When I moved from law firms to academia I saw first-hand that students at law school were engaged in a form of legal research that was relevant to their task at university – to read the set texts and cases, to use the online resources in preference to coming to the library to read the cases, and to try to balance the reading required of them with their classes, tutorials, part time work and socialising. We made every effort to try to ensure they knew the importance of thorough research, but unless they could see it having a direct impact on their results, few took much notice of our words of wisdom. And I know that we covered all the same themes in law school as we had covered in the firms, in a precautionary effort to help them on their way. 

So the problem is not that law schools do not prepare the students for the harsh reality of legal research in a real life situation. The problem is that the nature of the research skills they need in law school is quite different to the skills that will be required of them as lawyers.

For law schools, trying to change what they do to meet the needs of firms is not practical. They need to prepare freshers for a whole new world of legal literature. The timing of the teaching in law school is geared heavily to the first year – how much will a third year remember of her first year training? The way legal research is taught is often still outside the ‘real’ curriculum, and the connection between theory and practice isn’t easily made.

There is also the issue that academics are not always that great at legal research methodology themselves, having developed their own methods for their discipline, and rarely refreshing their own skills. Often they think their e-research skills are less accomplished than their students, and can erroneously defer to student self-confidence with technology without really questioning the depth or accuracy of how the student is applying the technology.

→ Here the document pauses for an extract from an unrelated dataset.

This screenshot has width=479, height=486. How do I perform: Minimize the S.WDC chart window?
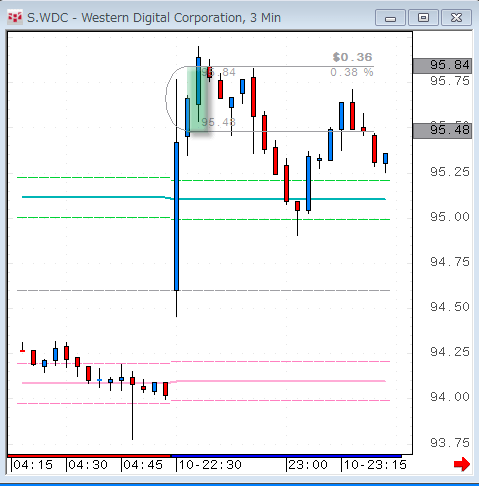click(390, 18)
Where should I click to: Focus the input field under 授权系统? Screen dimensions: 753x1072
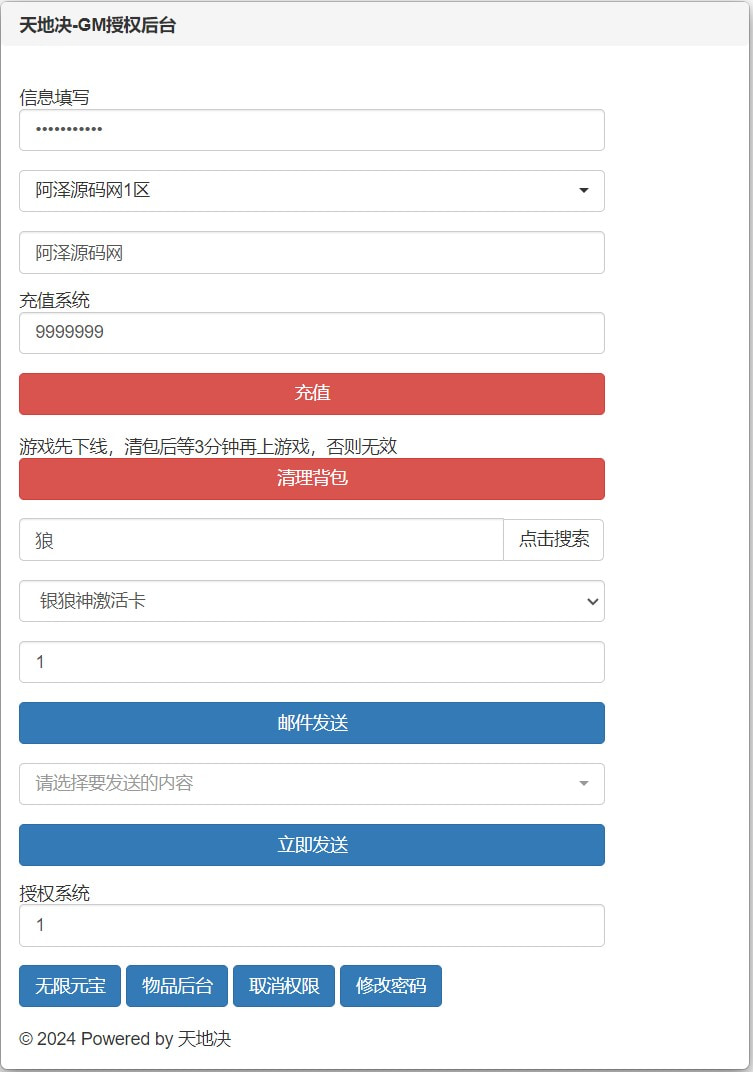tap(311, 926)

Most new solicitors are asked to undertake research of a nature that is of little relevance in a law school, such as egislative research. In law schools students are handed a copy of an act, or a section of it. Law academics do not rate the currency of an act as relevant to their teaching the principles involved in the legislation. One academic recently insisted that his students only use the relevant Legal Information Institute’s copies of acts for research, even when he was told they are always months out of date. With academic gatekeepers like that, what hope do law librarians have of thorough training in a law school setting?

The reality is that most law firms of any size undertake some induction training of their new graduates, not only because they want the graduates to know how to research, but they also want them to know what that particular firm’s values are in research and house style. In England, between a third and a half of new graduates come from disciplines other than law, and bring with them a different, definitely non-legal, research skill set in any case. So the firms are well geared for training, and do not take it as a given that the new graduates will have well rounded, applicable research abilities.

A firm can, in this way, put its own stamp on the graduate’s approach, and guide the nature of the research experience. If the partners care passionately for the quality of their research so they can ensure excellent advice to a client, they will impress on the new lawyer that ‘perfect’ research is crucial to the firm’s reputation, and their own future in the firm. 

It is time for law firm librarians to accept that the research skills that new solicitors/barristers bring from university may not be specifically relevant to the workplace, because they were learned in a different environment and for a different purpose. Training new law firm graduates is vital not only for the new trainees, but it also provides librarians the chance to become a core part of their life in a firm. It’s hard to get young lawyers to move away from their desktops to the library, and for librarians to know how they are going about their research. If firm librarians spend time with them early on, and help them to learn the right way of going about their research, this will have improved their confidence and contributed to their success and that of the firm. How fortunate law firm librarians are to have this opportunity to enhance the crucial nature of their own teaching role within a firm!